Financial and Strategic Management

What is Company and Technical Analysis?

Company Analysis

Armed with the economic and industry forecasts, the analyst looks at the company-specific information. Company information is generated internally and externally. The principal source of internal information about a company is its financial statements. Quarterly and annual reports including the income statement, the balance sheet, and cash flows must be screened to assure that the statements are correct, complete, consistent, and comparable. Many popular and widely circulated sources of information about the companies emanate from outside or external sources. These sources provide supplements to company-generated information by overcoming some of its biases, such as public pronouncements by its officers. External information sources also provide certain kinds of information not found in the materials made available by companies themselves. There are traditional and modern techniques of company analysis.

Among the traditional techniques are forecasting expected dividends and earnings using price-earnings ratios which help us to determine whether a stock is fairly valued at a point in time. Such approaches allow us to evaluate an equity share for a short term horizon. Moreover, an approach combining the dividend discount model (with variable growth rates) and the concept of systematic risk can also be helpful in evaluating a stock for a longer-term holding period. Among the modern methods are regression analysis, and the related tools of trend and correlation analysis, decision tree analysis, and simulation. Modern methods have strengths of the traditional methods while attempting to overcoming their shortcomings.

Fundamental Analysis Tools: Although the raw data of the Financial Statement has some useful information, much more can be understood about the value of a stock by applying a variety of tools to the financial data.

1. Earnings per Share – EPS
2. Price to Earnings Ratio – P/E
3. Projected Earnings Growth – PEG
4. Price to Sales – P/S
5. Price to Book – P/B
6. Dividend Yield
7. Dividend Payout Ratio
8. Book value per share
9. Return on Equity

Technical Analysis

In the fundamental analysis, share prices are predicted on the basis of a three-stage analysis. After the analysis has been completed, the deciding factors that emerge are the financial performance indicators like earnings and dividends of the company. The fundamentalist makes a judgment of the equity share value with a risk-return framework based upon the earning power and the economic environment. However, in actual practice, it often happens that a share having sound fundamentals refuses to rise in value and vice versa. We would now examine an alternative approach to predict share price behavior. This approach is called Technical Analysis. It is used in conjunction with fundamental analysis and not as its substitute.
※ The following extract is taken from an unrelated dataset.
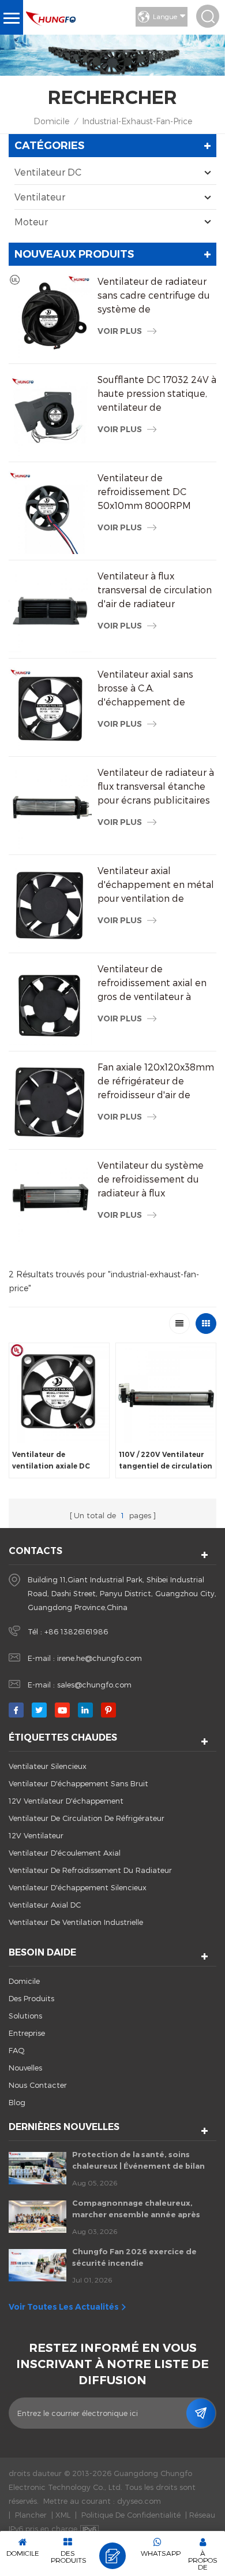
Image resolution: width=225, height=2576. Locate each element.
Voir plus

Technical analysis is an analysis for forecasting the direction of prices through the study of past market data, primarily price and volume. This Technique assumes market prices of securities are determined by the demand-supply equilibrium. The shifts in this equilibrium give rise to certain patterns of price and volume of trading which have a tendency to repeat themselves over a period of time. An analyst who is familiar with these patterns can predict the future behavior of stock prices by noticing the formation of these patterns. These predictions are indicative and do not provide irrefutable declarations about future trends. In this type of analysis, no weightage is given to intangible items like investors’ attitude, market sentiment, optimism, pessimism, etc.

Technical analysis is based on the following assumptions:

– The interplay of demand and supply determines the market value of shares.
– Supply and demand are governed by various factors – both rational and irrational.
– Stock values tend to move in trends that persist for a reasonable time.
– These trends change as a result of the change in demand-supply equilibrium.
– Shifts in demand and supply can be detected in charts of market action.
– Chart patterns tend to repeat themselves and this repetition can be used to forecast      future price movements.
– Markets behave in a random style.
– Markets discount every future event that has a bearing on share values.